Sometimes, you just need to pull the plug. The
only thing worse than a failed infrastructure project is a failed
infrastructure project that has already started pouring concrete, a scar on the
land without anything to show. Thankfully, amid competing priorities at public
agencies, plugs sometimes get pulled before much damage is done. This happened recently with California’s
now-truncated high-speed rail project that hoped to connect Los Angeles and the
Bay Area, when the Trump administration pulled almost $1 billion in federal funding.

The California project has struggled to get
moving for a decade. Initially presented to voters as a $9 billion project in
2008, cost estimates have since inflated to a staggering $77 billion today. As years passed
and the price tag crept up, the initial value put before voters became less and
less realistic until Gov. Newsom decided that it would never reach either city.
He hoped to keep the project going in some form, but those prospects dimmed
when the federal government decided it wanted no part in subsidizing fast
trains to connect the smaller cities of the Central Valley.

The California project is a case study in
mismanagement of an infrastructure megaproject. It’s normal for costs to exceed
expectations when building massive structures and miles of track, especially in
places at risk of natural disaster or urban areas with expensive and fractured
land ownership. And building passenger railways in America has long been more expensive than in other developed
nations. But the California project is unique in how far it exceeded proposed
costs and how unsuccessful it was at reining them in once overruns were
apparent.

The most comparable ongoing megaproject to
California’s high-speed rail proposal is the UK’s “High Speed 2” project, which
hopes to connect London to Birmingham and the north of England. High Speed 2
currently faces calls for cancellation as its costs rise
to prohibitive levels. What was once a £56 billion (about $70 billion) venture
is likely to blow its full budget on just half of the initially proposed
line. In late March, ministers decided to delay their decision to
fund the first half of the line’s major construction until the fall, amid
concerns that it would never be economical to complete.

What ties the two projects together is the
deep involvement of political managers in decisions about the operations of
transportation projects.
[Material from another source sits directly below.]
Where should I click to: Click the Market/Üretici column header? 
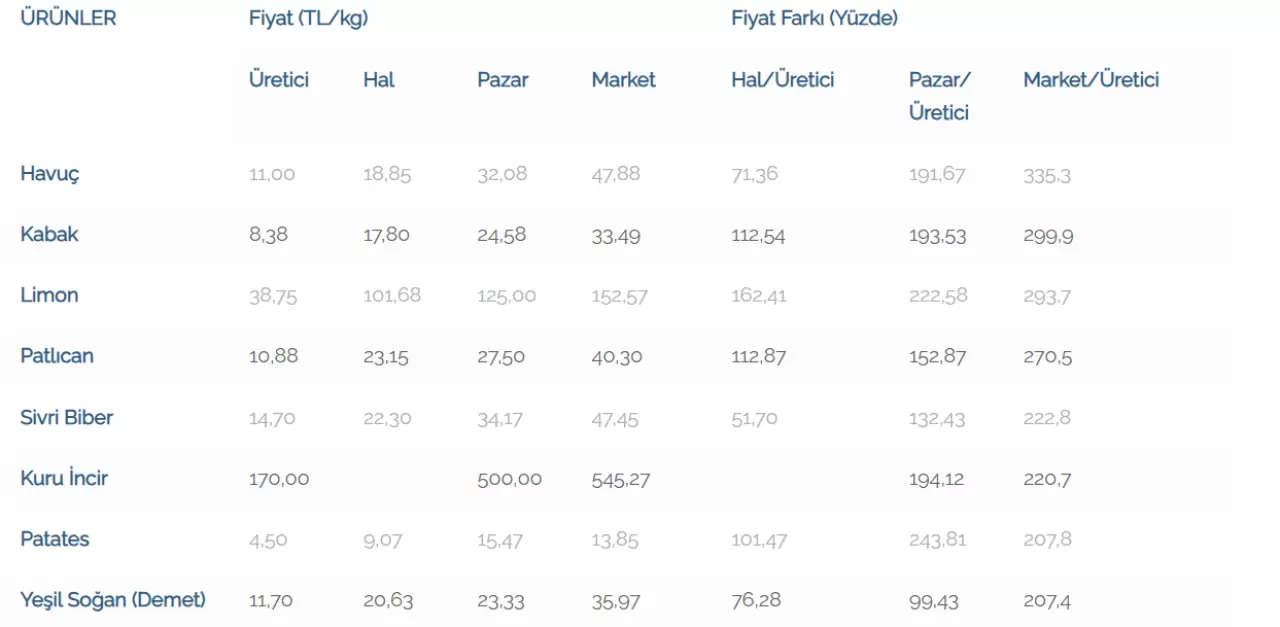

These managers do not face real consequences for their
actions. Rather, they are accountable to political constituencies, legislators
and interest groups. With no accountability to anyone with money on the line,
the door opens for mismanagement, like California’s over-reliance on consultants and
the UK’s massive archaeology bill. Mismanagement was
rife on both sides of the pond, to the point that spendthrift groups and politicians like Gov.
Newsom soured on their respective projects.

Funding transportation projects with private
capital tends to give managers a better reason to watch costs and avoid project
management pitfalls. Shareholders and bondholders lose money when it takes
years to acquire land on which to build,
when construction starts in the wrong place or
requires repeated changes to plans, or when plans fail to account for variables
that can increase costs.

Without the backstop of investor discipline,
these two publicly funded high-speed rail projects have been doomed by flawed
management models. It’s sad to see what were once promising transportation
projects take the slow train to the grave, but it might be for the best. When
the same problems arise with private infrastructure projects, investors lose,
but the public can still wind up with an asset to use. Now, taxpayers in
Britain and California look like all they’ll be left with is a bill, to be paid
off over the coming generation with nothing to show.